Walker has been having a season to remember. He’s averaging 18.9 points, 5.4 assists and 4 rebounds while playing almost 36 minutes per contest. He’s also turning the ball over at a career-low rate of just 1.6 per game – the Hornets are committing the fewest turnovers in the league this year at 11.8 – ranking him fourth in the league in assists per turnover ratio (3.49), having handed out 218 assists to just 63 turnovers.
Walker has improved his assist to turnover ratio each season since becoming a full-time starter in 2012.
“He’s played well,” says coach Steve Clifford. “He’s played at a high level all year, now he’s just shooting the ball better. He sets the tone on both ends.”
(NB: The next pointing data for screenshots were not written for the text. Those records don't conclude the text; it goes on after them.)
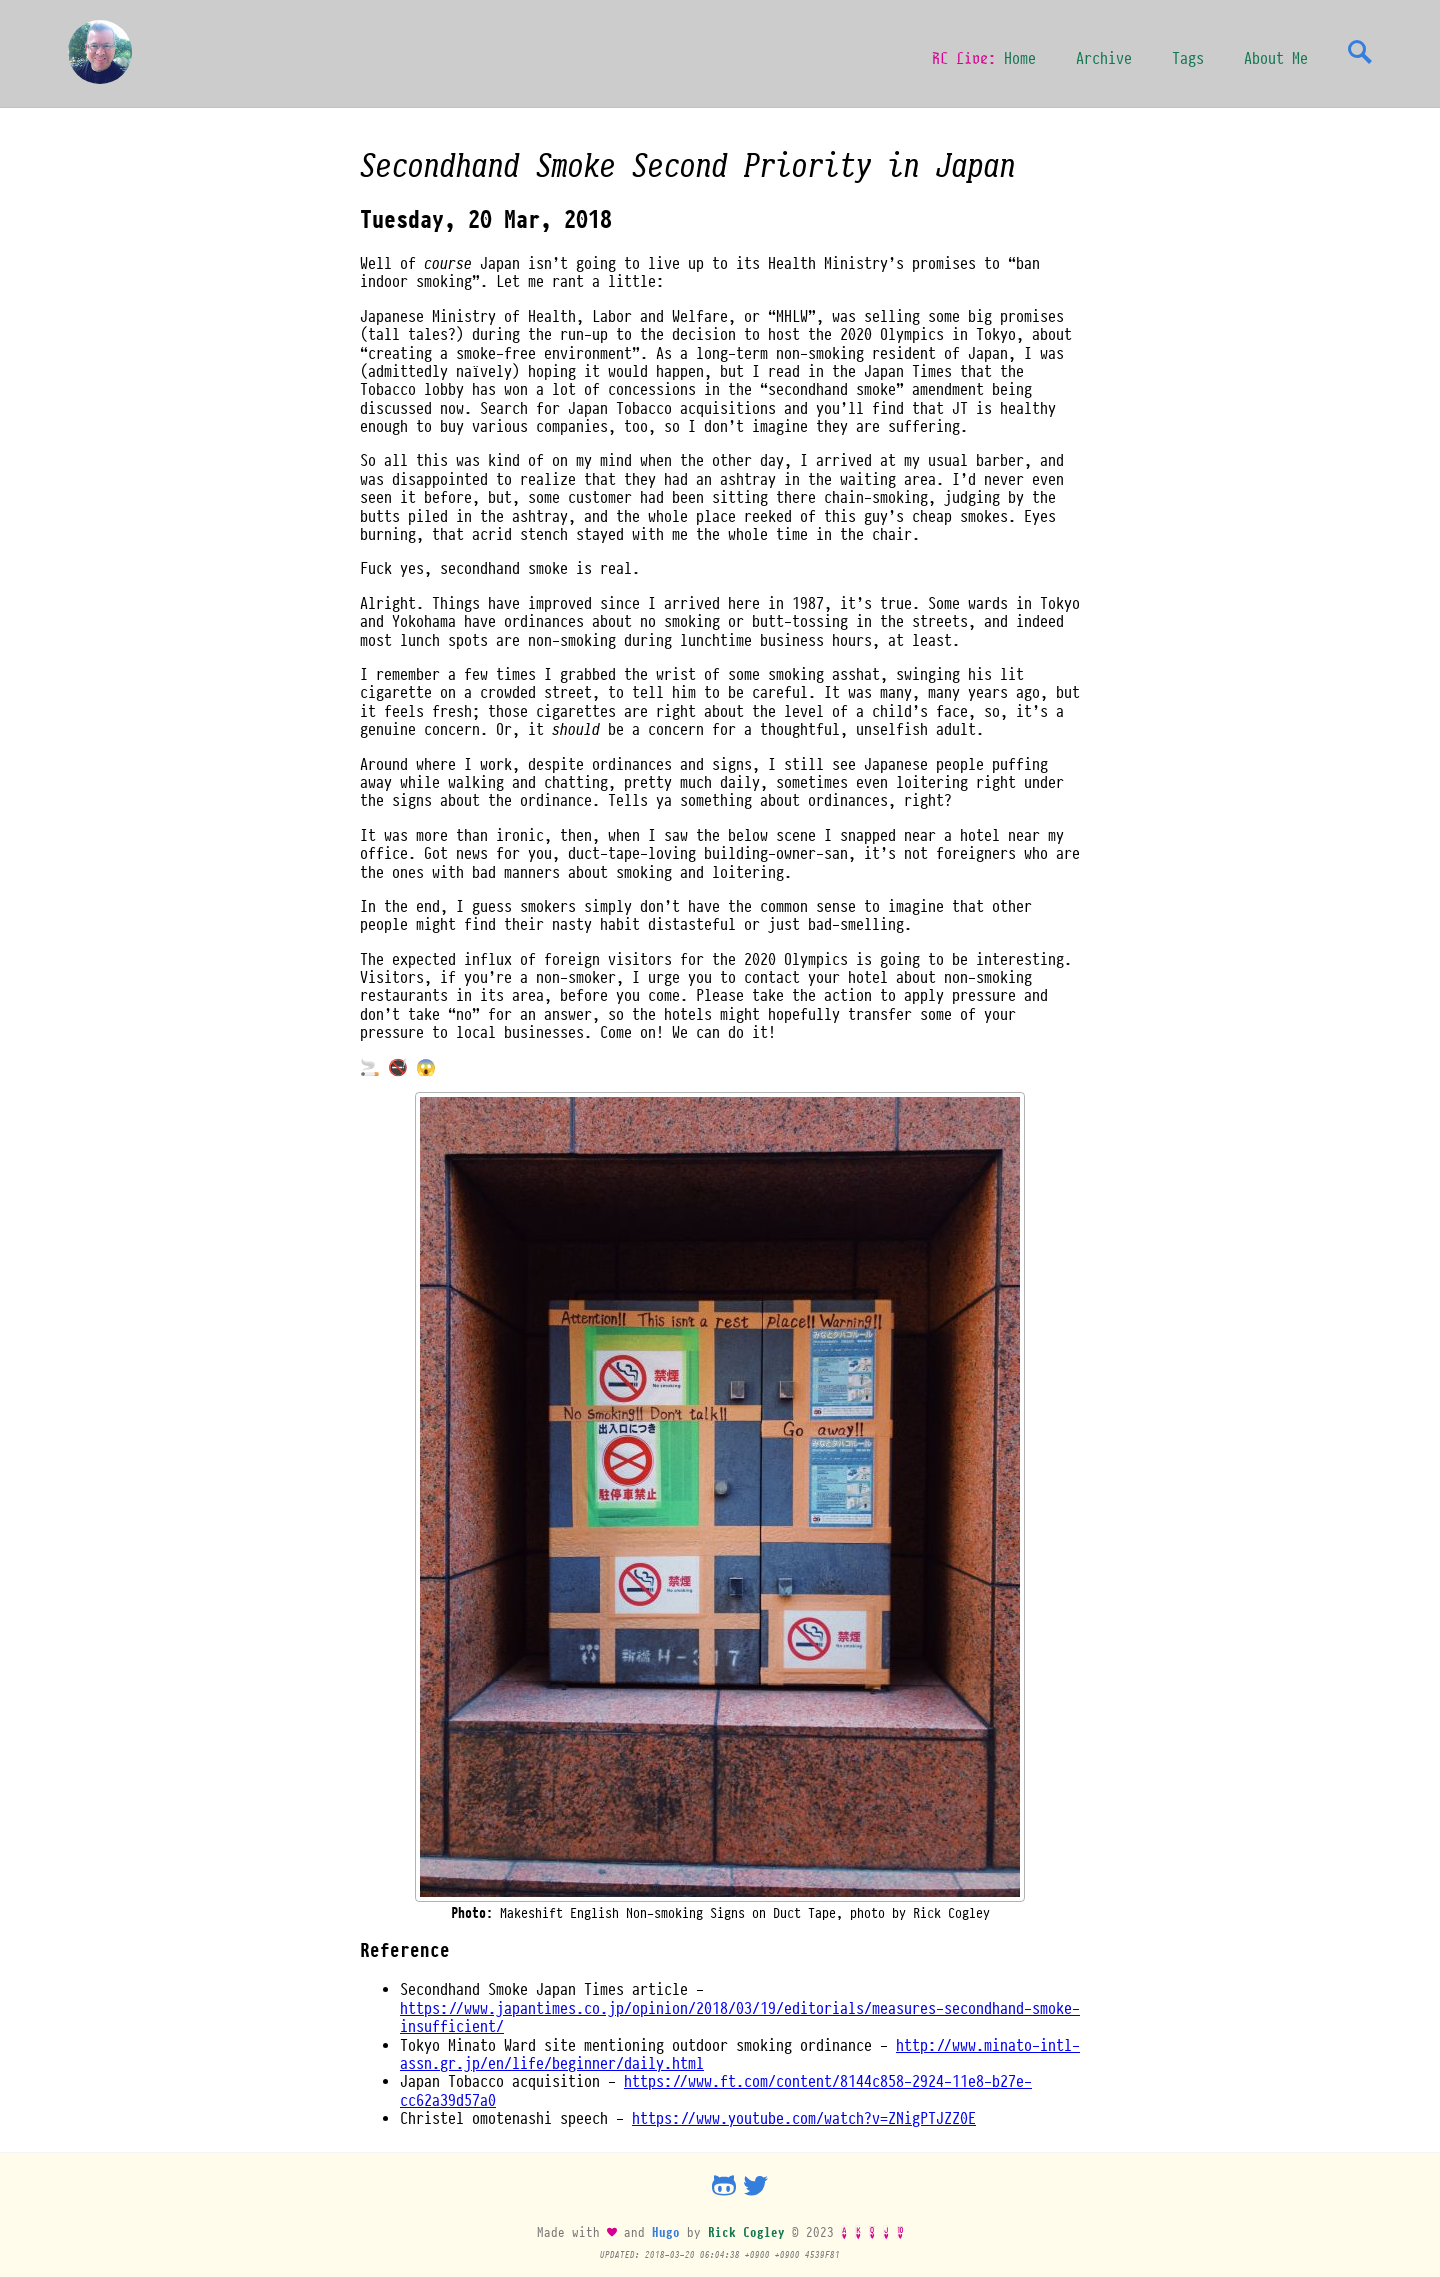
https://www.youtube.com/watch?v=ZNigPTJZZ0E (804, 2118)
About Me (1276, 58)
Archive (1104, 58)
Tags (1188, 58)
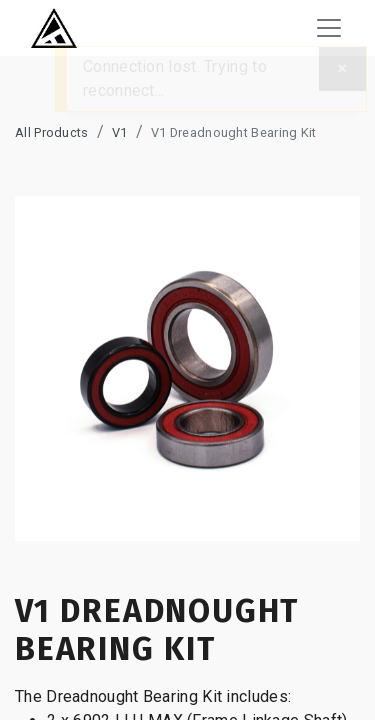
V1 (120, 132)
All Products (52, 132)
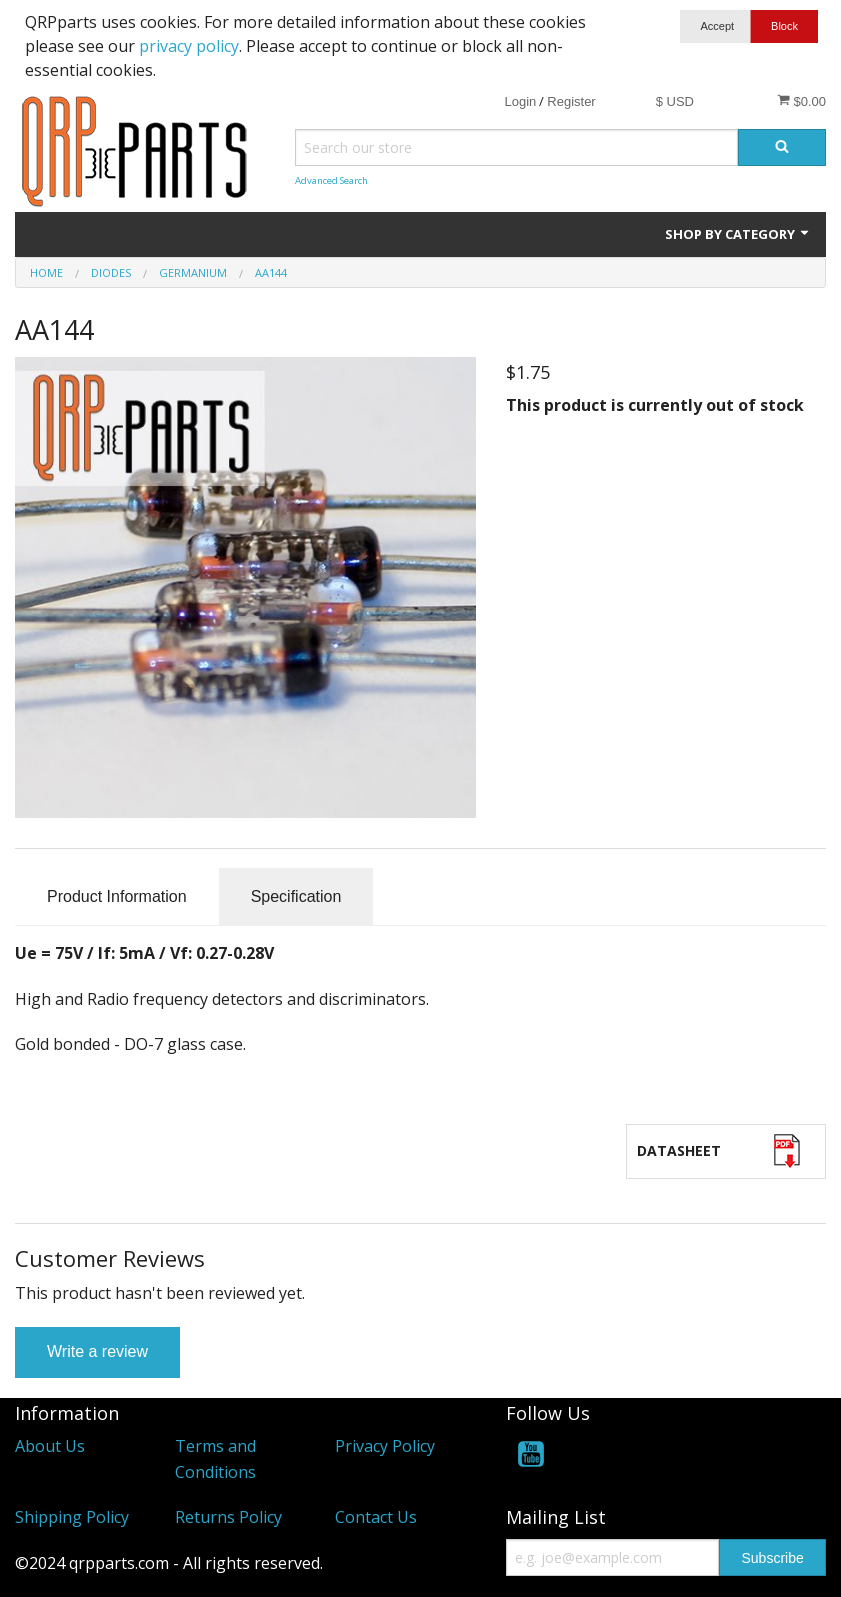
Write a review (97, 1351)
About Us (50, 1446)
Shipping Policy (72, 1517)
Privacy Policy (385, 1446)
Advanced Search (331, 180)
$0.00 (801, 101)
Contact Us (376, 1517)
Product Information (117, 896)
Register (571, 101)
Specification (296, 896)
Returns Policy (228, 1517)
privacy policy (189, 46)
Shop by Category (738, 234)
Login (520, 101)
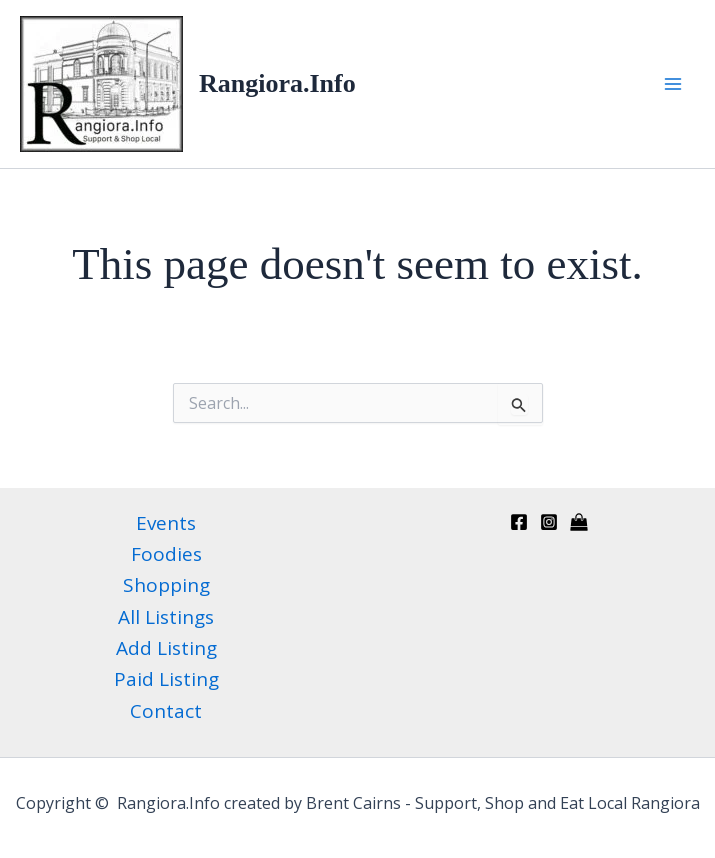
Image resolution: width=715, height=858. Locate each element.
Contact (166, 711)
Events (166, 523)
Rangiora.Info (277, 83)
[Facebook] (519, 522)
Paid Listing (166, 679)
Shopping (166, 585)
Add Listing (166, 648)
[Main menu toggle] (673, 84)
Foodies (166, 554)
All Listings (166, 617)
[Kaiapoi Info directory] (579, 522)
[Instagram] (549, 522)
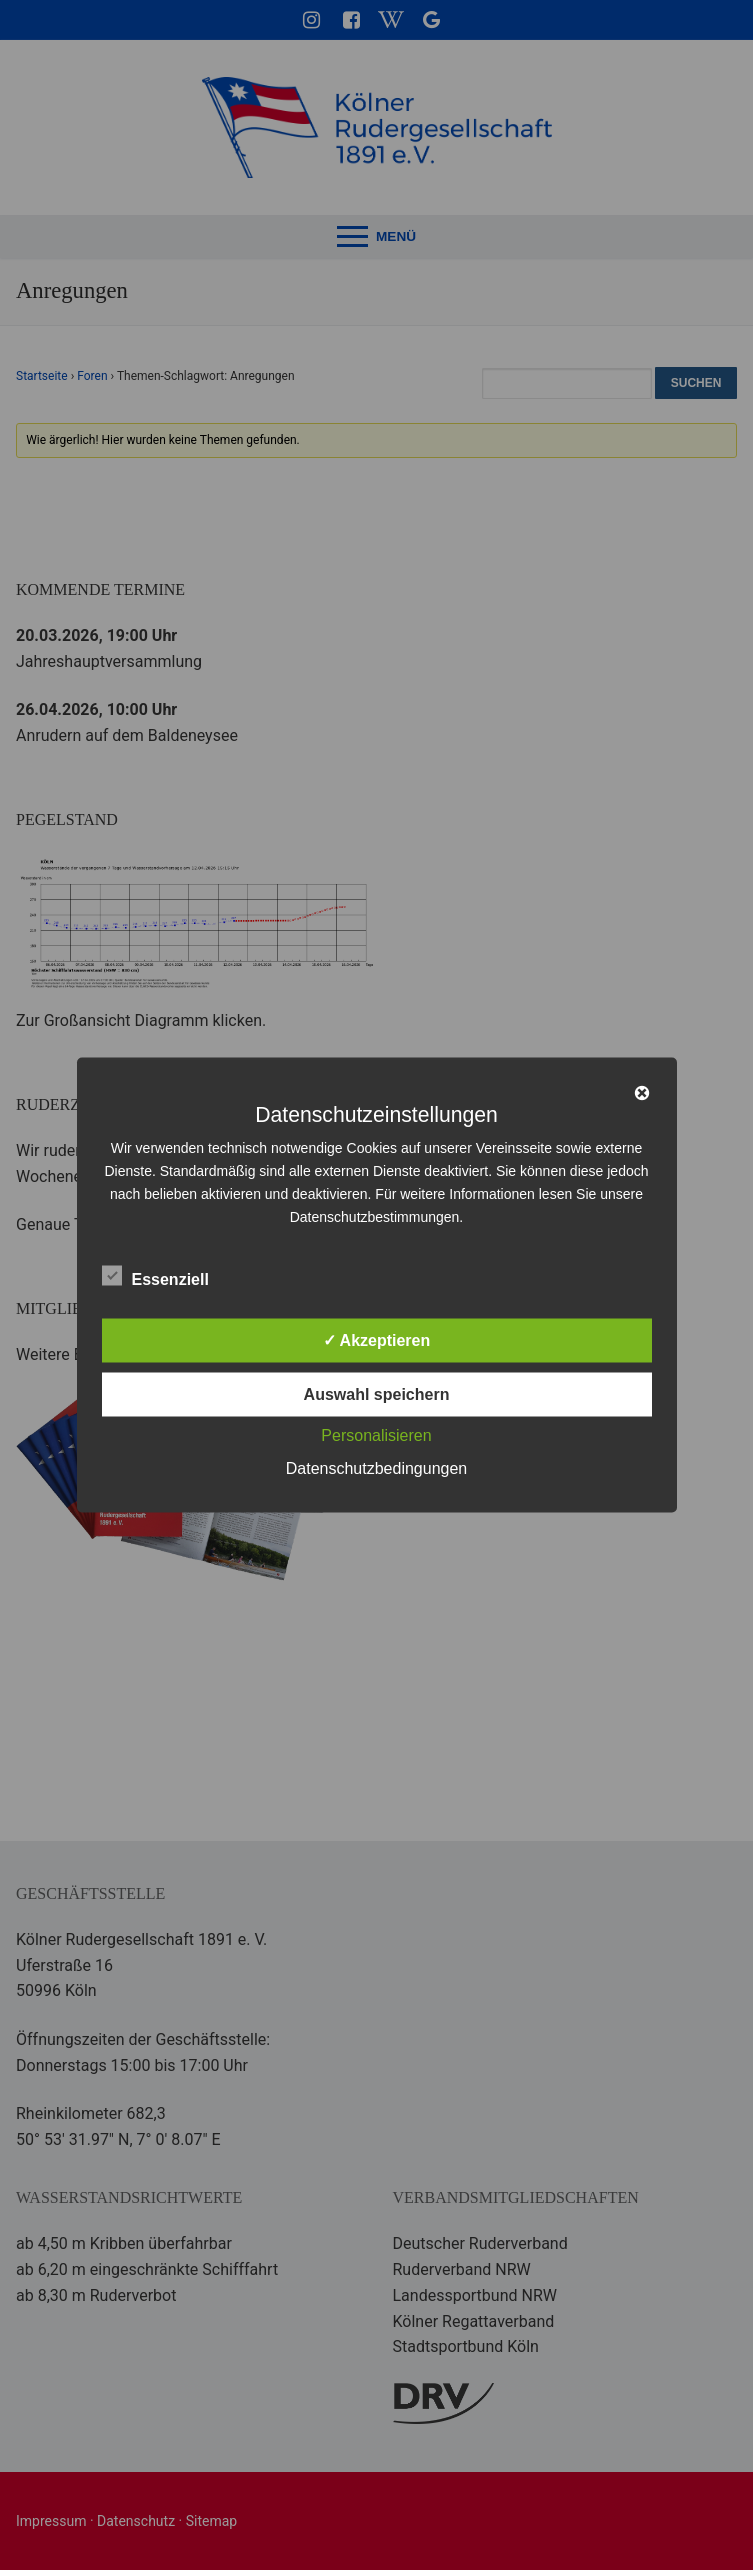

The Bronx native is putting numbers on the board. Walker has reached double-figures in 27 of the last 29 games, and 35 of the 39 games played this season. He’s also increased his per month scoring average each month this season from November.
“[I’m] just shooting the ball better,” explains Walker. “Shots are going in now. My teammates are finding me, doing a great job of getting me open getting me opportunities to score. I mean, I put in a lot of work during the off-season,” he adds. “I’ve always been a hard worker and now it’s just paying off.”
Rewind back to summer 2014, a time when most players choose to go back home and unwind, Walker bypassed heading back to his native New York and it’s vibrant nightlife to remain in Charlotte to work on his game, surprising even Clifford. Walker hoisted jumper after jumper with the team’s coaches and worked on his conditioning with the strength coaches. “Just the basic stuff – shooting, things like that. For the most part shooting the basketball [and] trying to get more consistent with that,” he says.
A gritty determination to continue improving.
“The one thing that he did, which is not easy to get guys to do, is he stayed in Charlotte for almost the whole summer,” said Clifford. “To me, it makes a big difference. A lot of guys wanna go travel, work out with workout guys – he worked out with our coaches, with our strength coach. He came back in unbelievable physical condition, and I think working out with the same coaches, and the same strength coaches, makes a big difference.”
And what of his relationship with Price, a four-time All-Star during his playing days, and one of the smartest at his position in NBA history. What has Walker been able to soak in while working with him?
“It’s been good. Mark is a great guy, he’s been teaching me so much. It’s a pleasure and an honor. For the most part [it’s] the in-between game. Knowing when to get to the basket, knowing when to use my floater, knowing when to do trick shots in the paint,” Walker asserts.
The evidence is in the numbers. Walker scored a career-high 42 points on Dec. 27 against Orlando, on Jan. 7 he nailed a game-winner against the Raptors, and his 28 points against the Knicks was his fifth consecutive game of at least 25 points – the longest streak of his career.
Charlotte are on a five game winning streak and sit just 1 1/2 games behind Miami for the eighth seed in the East, the superb play of Walker giving a glimpse into what the team’s potential could be once they get Stephenson and Jefferson back from injury.
“Of course. I’m very excited,” he says. “Those two guys [Jefferson and Stephenson] bring a whole new dynamic to our team, so hopefully when we get them back we can keep this run going.”
Continued team success breeds individual success and a berth for the Eastern Conference at an All-Star game in his hometown may be on the cards for Walker.
“Right now I’m focusing on winning and keep racking up wins for my team. Of course it would mean a lot – being from New York and things like that – but it’s not really on my mind.”